Collected data
_ _ _ _ _

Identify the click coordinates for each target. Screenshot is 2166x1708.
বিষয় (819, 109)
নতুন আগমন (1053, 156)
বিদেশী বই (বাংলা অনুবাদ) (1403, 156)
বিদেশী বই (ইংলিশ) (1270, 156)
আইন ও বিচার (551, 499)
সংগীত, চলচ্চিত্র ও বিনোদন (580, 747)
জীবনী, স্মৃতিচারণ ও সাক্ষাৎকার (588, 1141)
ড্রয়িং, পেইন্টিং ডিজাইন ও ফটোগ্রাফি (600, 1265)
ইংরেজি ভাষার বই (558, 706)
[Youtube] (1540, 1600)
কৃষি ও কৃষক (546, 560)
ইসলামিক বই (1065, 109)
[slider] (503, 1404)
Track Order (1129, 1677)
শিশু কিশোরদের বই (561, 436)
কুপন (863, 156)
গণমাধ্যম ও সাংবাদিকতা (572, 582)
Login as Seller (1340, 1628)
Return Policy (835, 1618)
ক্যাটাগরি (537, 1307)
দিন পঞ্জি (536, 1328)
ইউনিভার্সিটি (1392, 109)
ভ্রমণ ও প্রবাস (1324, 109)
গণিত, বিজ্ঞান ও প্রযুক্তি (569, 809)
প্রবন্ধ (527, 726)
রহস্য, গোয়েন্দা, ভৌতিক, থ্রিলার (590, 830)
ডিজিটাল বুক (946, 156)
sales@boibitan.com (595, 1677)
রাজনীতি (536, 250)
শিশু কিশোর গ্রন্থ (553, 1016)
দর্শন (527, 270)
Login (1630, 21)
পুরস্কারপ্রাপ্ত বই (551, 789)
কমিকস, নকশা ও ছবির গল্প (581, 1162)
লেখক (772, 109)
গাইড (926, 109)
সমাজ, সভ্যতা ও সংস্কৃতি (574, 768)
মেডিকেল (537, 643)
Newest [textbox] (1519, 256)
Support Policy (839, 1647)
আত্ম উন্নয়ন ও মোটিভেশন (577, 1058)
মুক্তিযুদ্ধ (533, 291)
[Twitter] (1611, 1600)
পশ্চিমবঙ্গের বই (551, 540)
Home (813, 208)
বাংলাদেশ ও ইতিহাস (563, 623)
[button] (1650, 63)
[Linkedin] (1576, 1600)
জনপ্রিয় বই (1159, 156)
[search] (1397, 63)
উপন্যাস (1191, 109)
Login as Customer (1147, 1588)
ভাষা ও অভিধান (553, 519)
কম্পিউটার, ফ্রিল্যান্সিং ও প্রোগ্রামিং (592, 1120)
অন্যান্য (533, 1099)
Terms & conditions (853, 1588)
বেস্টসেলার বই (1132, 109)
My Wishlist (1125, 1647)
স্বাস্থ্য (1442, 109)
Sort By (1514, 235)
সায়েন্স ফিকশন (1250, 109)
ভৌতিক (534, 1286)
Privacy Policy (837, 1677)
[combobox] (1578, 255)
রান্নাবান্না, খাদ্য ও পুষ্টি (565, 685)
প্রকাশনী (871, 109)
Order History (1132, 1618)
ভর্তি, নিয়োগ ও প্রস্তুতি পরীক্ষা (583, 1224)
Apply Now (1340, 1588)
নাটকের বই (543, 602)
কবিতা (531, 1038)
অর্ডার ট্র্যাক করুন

_ _ _ _ _

Take exactly the lines from the one containing "কুপন (863, 156)" through the one containing "আত্ম উন্নয়ন ও মোটিভেশন (577, 1058)" in the data above, and output them with nothing added.

• [REPLY]:
কুপন (863, 156)
গণমাধ্যম ও সাংবাদিকতা (572, 582)
Login as Seller (1340, 1628)
Return Policy (835, 1618)
ক্যাটাগরি (537, 1307)
দিন পঞ্জি (536, 1328)
ইউনিভার্সিটি (1392, 109)
ভ্রমণ ও প্রবাস (1324, 109)
গণিত, বিজ্ঞান ও প্রযুক্তি (569, 809)
প্রবন্ধ (527, 726)
রহস্য, গোয়েন্দা, ভৌতিক, থ্রিলার (590, 830)
ডিজিটাল বুক (946, 156)
sales@boibitan.com (595, 1677)
রাজনীতি (536, 250)
শিশু কিশোর গ্রন্থ (553, 1016)
দর্শন (527, 270)
Login (1630, 21)
পুরস্কারপ্রাপ্ত বই (551, 789)
কমিকস, নকশা ও ছবির গল্প (581, 1162)
লেখক (772, 109)
গাইড (926, 109)
সমাজ, সভ্যতা ও সংস্কৃতি (574, 768)
মেডিকেল (537, 643)
Newest [textbox] (1519, 256)
Support Policy (839, 1647)
আত্ম উন্নয়ন ও মোটিভেশন (577, 1058)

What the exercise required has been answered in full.